= For Boston =

Fight song for Boston College

"For Boston" is the traditional fight song of Boston College and Boston College High School. It was written and composed by T.J. Hurley, a member of the Boston College Class of 1885.

==Lyrics==

For Boston, for Boston,

We sing our proud refrain!

For Boston, for Boston,

Tis Wisdom's earthly fane.

For here all are one

And their hearts are true,

And the towers on the Heights

Reach to Heav'ns own blue.

For Boston, for Boston,

Till the echoes ring again!

For Boston, for Boston,

Thy glory is our own!

For Boston, for Boston,

Tis here that Truth is known.

And ever with the Right

Shall thy heirs be found,

Till time shall be no more

And thy work is crown'd.

For Boston, for Boston,

For Thee and Thine alone.

The lyrics were modified in the 1980s to reflect coeducation: the 5th line, "For here Men are Men," and the 16th line, "Shall thy sons be found," were changed to "For here all are one" and "Shall thy heirs be found," respectively.

==In popular culture==

In 2001, the song was performed by the Boston punk rock band Dropkick Murphys for their third studio album, Sing Loud Sing Proud.

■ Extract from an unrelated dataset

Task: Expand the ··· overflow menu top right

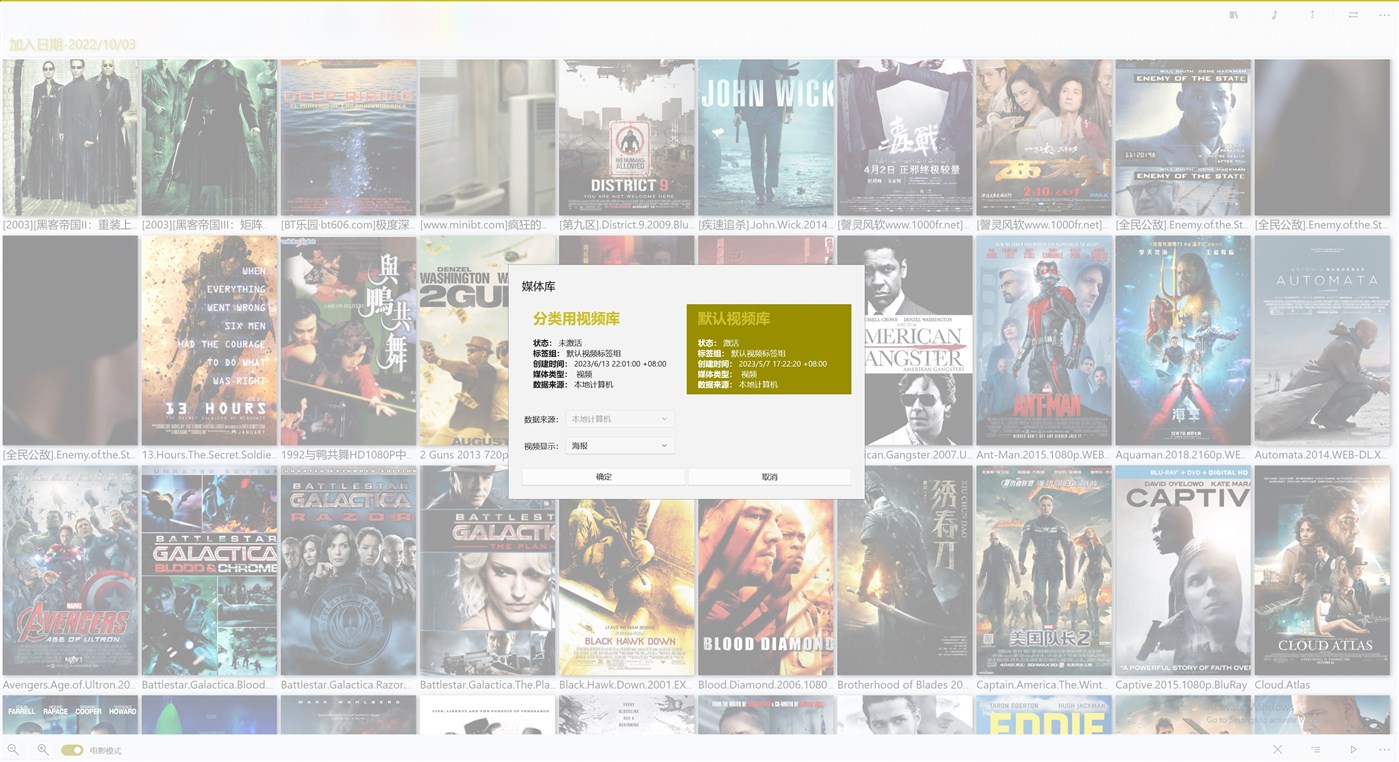Action: click(1384, 15)
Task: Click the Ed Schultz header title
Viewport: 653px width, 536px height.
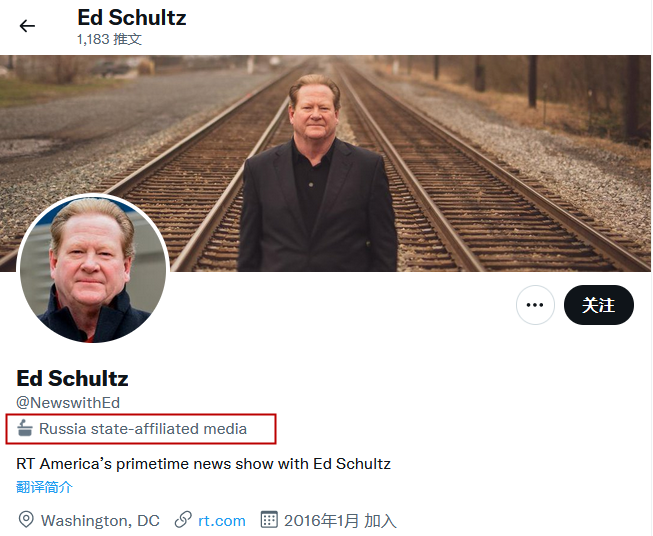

The Dropkick Murphys' version is often played at Boston College football games. An instrumental version of the song is briefly featured in the Season 28 Episode of The Simpsons, “The Town” during a parade for the fictional “Boston Americans” football team.

In 2021, Netflix's Moxie, directed by BC alumn Amy Poehler, uses the BC fight song in a high school pep rally scene.